### GIVEN PASSAGE
11. The electronic device for graphically illustrating a statistical display based on a set of numerical data as claimed in claim 10, wherein:
the predetermined set of cumulative distribution probabilities further includes a third cumulative distribution probability that corresponds to a range of within two standard deviations smaller than the mean of the Gaussian distribution, and a fourth cumulative distribution probability that corresponds to a range of within two standard deviations greater than the mean of the Gaussian distribution;
the subset of the numerical data found by said data selecting unit further includes a third one of the numerical data, whose numerical order among the set of the numerical data corresponds to the total number of the numerical data multiplied by the third cumulative distribution probability, and a fourth one of the numerical data, whose numerical order among the set of the numerical data corresponds to the total number of the numerical data multiplied by the fourth cumulative distribution probability;
the reference values computed by said computing unit further include a third reference value that is smaller than the mean by two standard deviations of the set of numerical data, and a fourth reference value that is greater than the mean by two standard deviations of the set of numerical data; and
the connecting lines connect the third and fourth ones of the numerical data respectively to the third and fourth reference values.

### DATA EXCERPT

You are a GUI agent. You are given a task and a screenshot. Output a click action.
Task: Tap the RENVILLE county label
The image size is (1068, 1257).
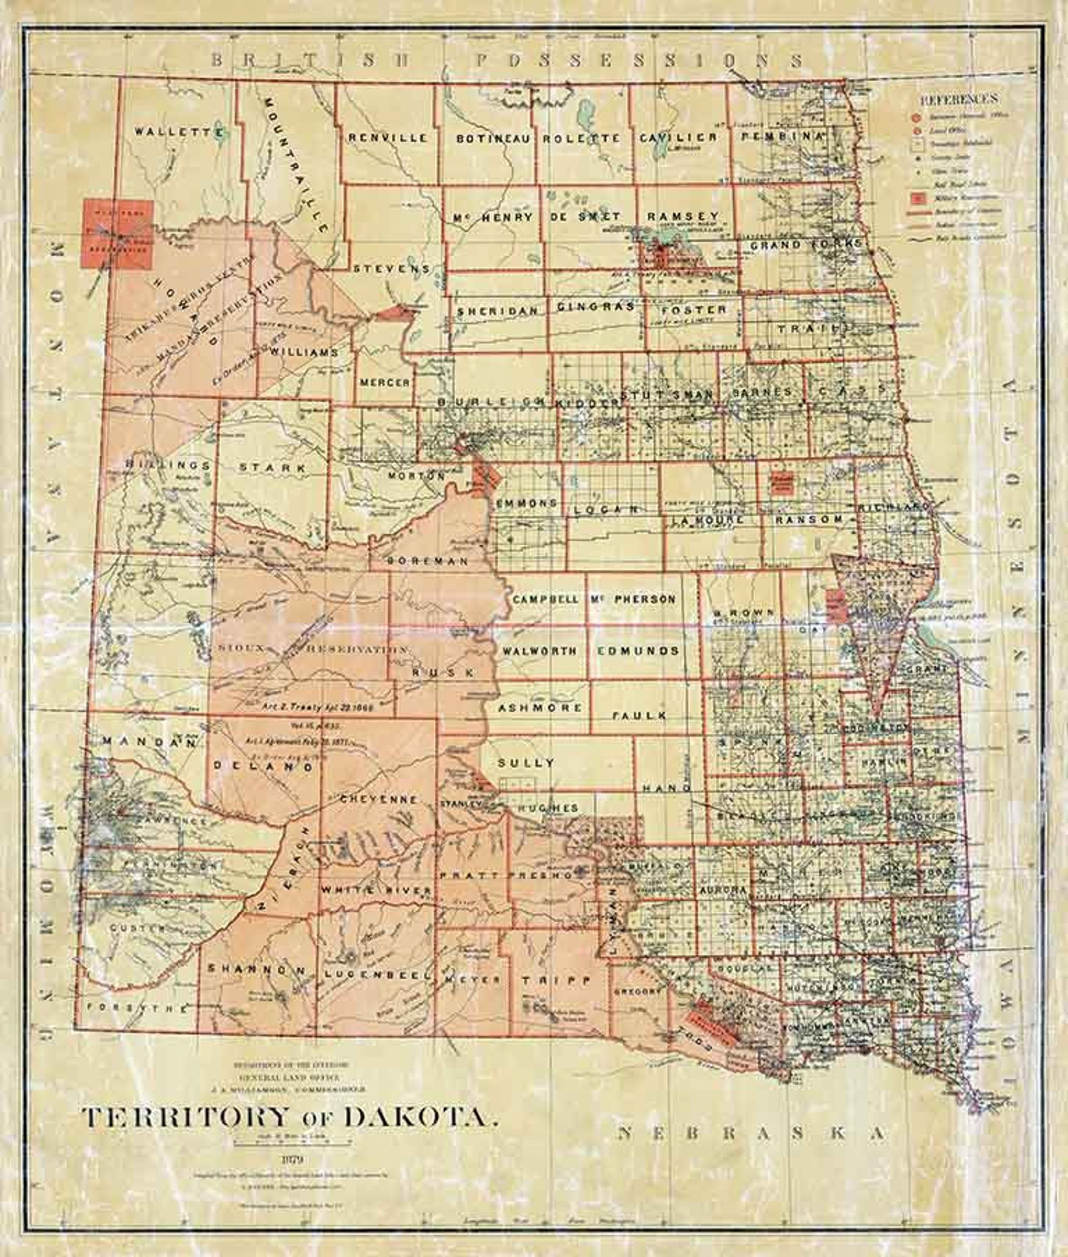[x=387, y=138]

### PROMPT A
List every item that the patent claim introduces as a "third" or "fourth" one.
### PROMPT B
Answer these questions about the patent claim:
(i) Which claim is it stated as depending on?
(ii) How does the third reference value relate to the mean?
(iii) What do the connecting lines connect?
Use only the patent claim to answer.

### CORRECT ANSWER A
- third cumulative distribution probability
- fourth cumulative distribution probability
- third one of the numerical data
- fourth one of the numerical data
- third reference value
- fourth reference value

### CORRECT ANSWER B
(i) Claim 10.
(ii) It is smaller than the mean by two standard deviations of the set of numerical data.
(iii) They connect the third and fourth ones of the numerical data to the third and fourth reference values, respectively.